Ainda ouço a voz grave e pausada do Roberto Drumond, me convidando para um café.
Ainda sinto a doce presença do Francisco Iglesias, sempre perguntando por novidades, sempre procurando saber.
Ainda procuro perguntas sobre livros e leituras que só o Bartolomeu Campos Queirós sabia me responder.
Mas hoje um silêncio me destrói.
Hoje sinto tanta falta de Affonso Romano de Sant’Anna que nem seus poemas me bastam. Eu os procuro sempre quando a saudade aperta. Leio cada um, nos inúmeros livros que tenho. Mas hoje eles não têm conteúdo nem sentido. Estão vazios.
Hoje o silêncio que já dura quatro anos me destrói. Não importa a doença que o trancou na cama, tornou imóvel o seu magnífico corpo, seu sorriso enigmático, sua voz de barítono, entoada. Me destrói o silêncio.
Me destrói o silêncio das palavras não escritas, das palavras não ditas, do olhar vago e disperso, desmedido, infinito.

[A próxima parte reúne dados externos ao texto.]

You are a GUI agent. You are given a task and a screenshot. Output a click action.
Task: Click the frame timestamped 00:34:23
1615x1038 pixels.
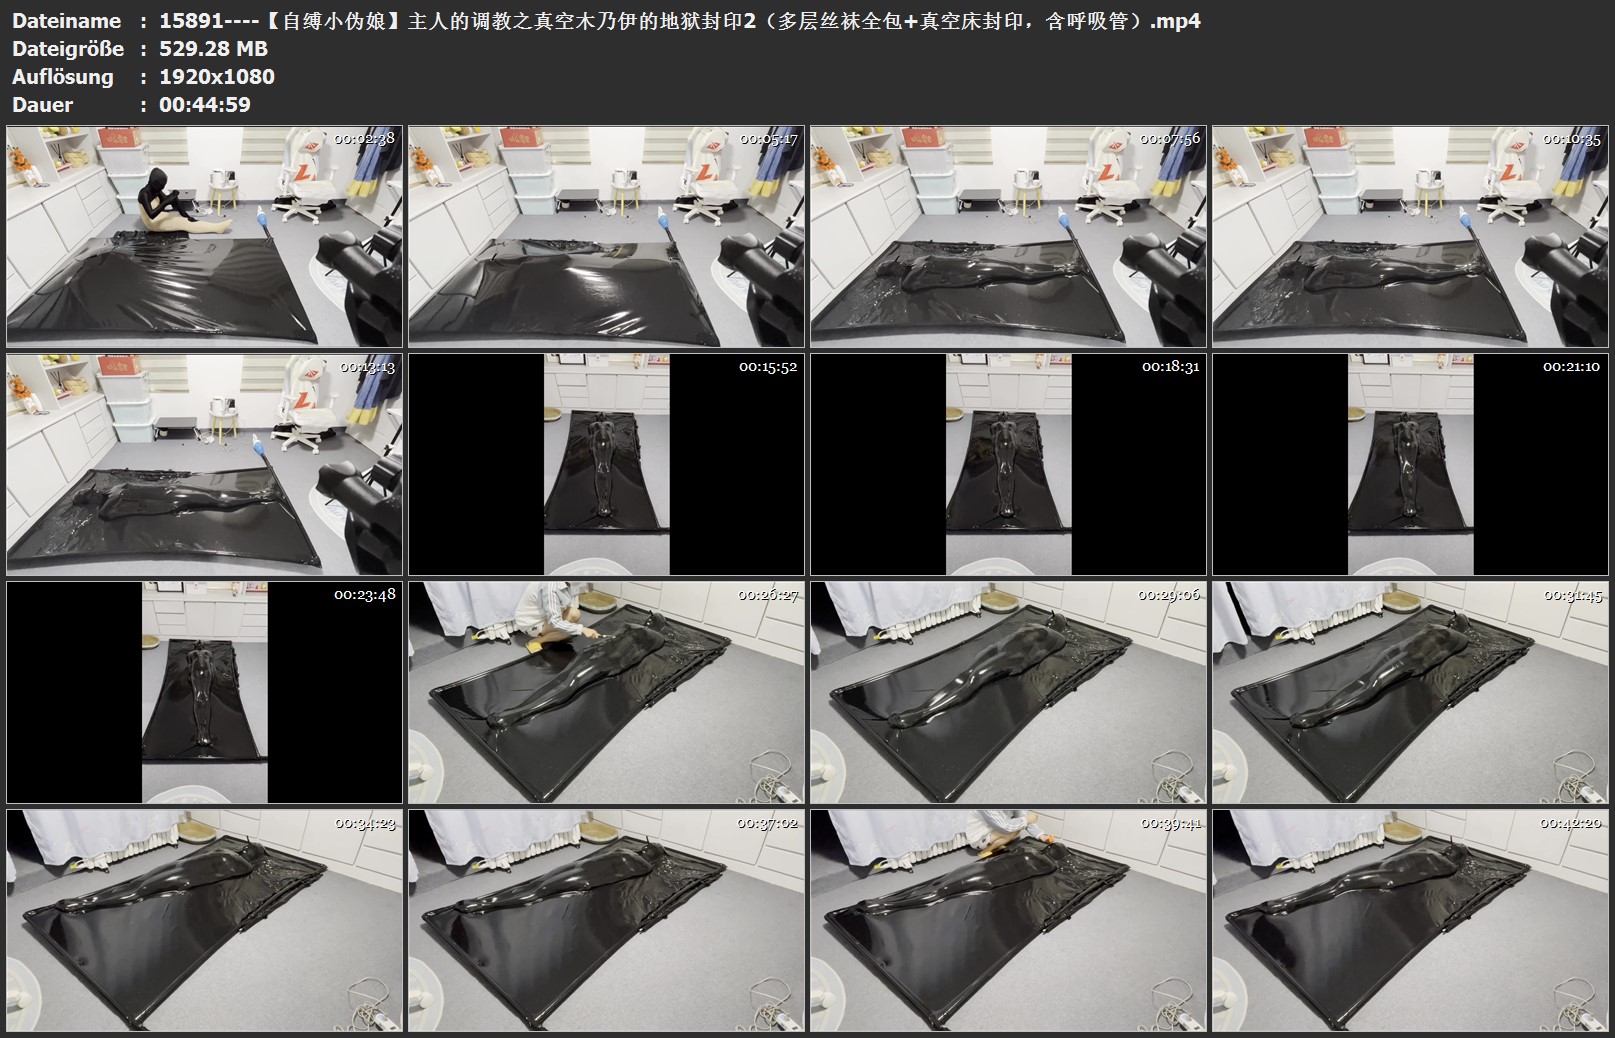click(204, 920)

Me destrói o silêncio de todos e todas, entre o respeito e o espanto. São quatro anos de morte não dita, indizível, quatro ensurdecedores anos mal ditos.
Fosse eu, ele, em poesia, se houvesse telepatia metafísica entre irmãos, o poema seria seco, rasgado, longo e impalpável. Imagino os milhares de versos que este meu xará querido deve ter escrito, nestes anos de vácuo. Imagino e desimagino, imediatamente. Tenho medo pânico de conhecer tamanho sonho que encarcera.

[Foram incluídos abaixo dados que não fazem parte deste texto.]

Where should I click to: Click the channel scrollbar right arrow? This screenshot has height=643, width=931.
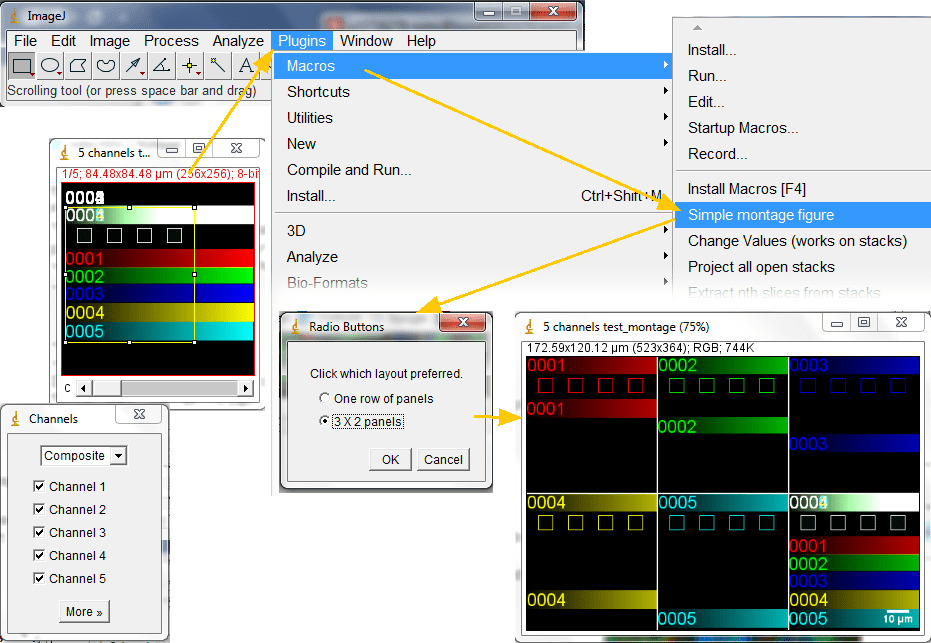(246, 388)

Foi ele que me sussurrou, dezenas de anos atrás, a vida em sonho de Macedônio Fernandez, a quem Jorge Luiz Borges chamava de Mestre. Fui logo traduzir seus versos e descobri a diferença entre sono e sonho – nenhuma – é a mesma palavra, em espanhol. Nesta conjunção, Macedônio traçou o conceito de Vigília, este tempo sem tempo. E vive nesta Vigília este meu amigo que me destrói com sua falta.

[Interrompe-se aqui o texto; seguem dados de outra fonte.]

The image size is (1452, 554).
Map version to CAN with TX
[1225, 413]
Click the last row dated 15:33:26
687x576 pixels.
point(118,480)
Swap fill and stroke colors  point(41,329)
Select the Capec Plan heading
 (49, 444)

Para Affonso Romano de Sant’anna, meu verso escrito em lágrimas, e ao seu estilo:
“não há noite, poema, lua alta
que traga o sol mais brando
– nem projeto, olhar, perfídia
que mereça
Luz ao sul da tempestade.”
Afonso Borges
PS – Escrevi este texto meses antes da minha amada Marina Colasanti morrer.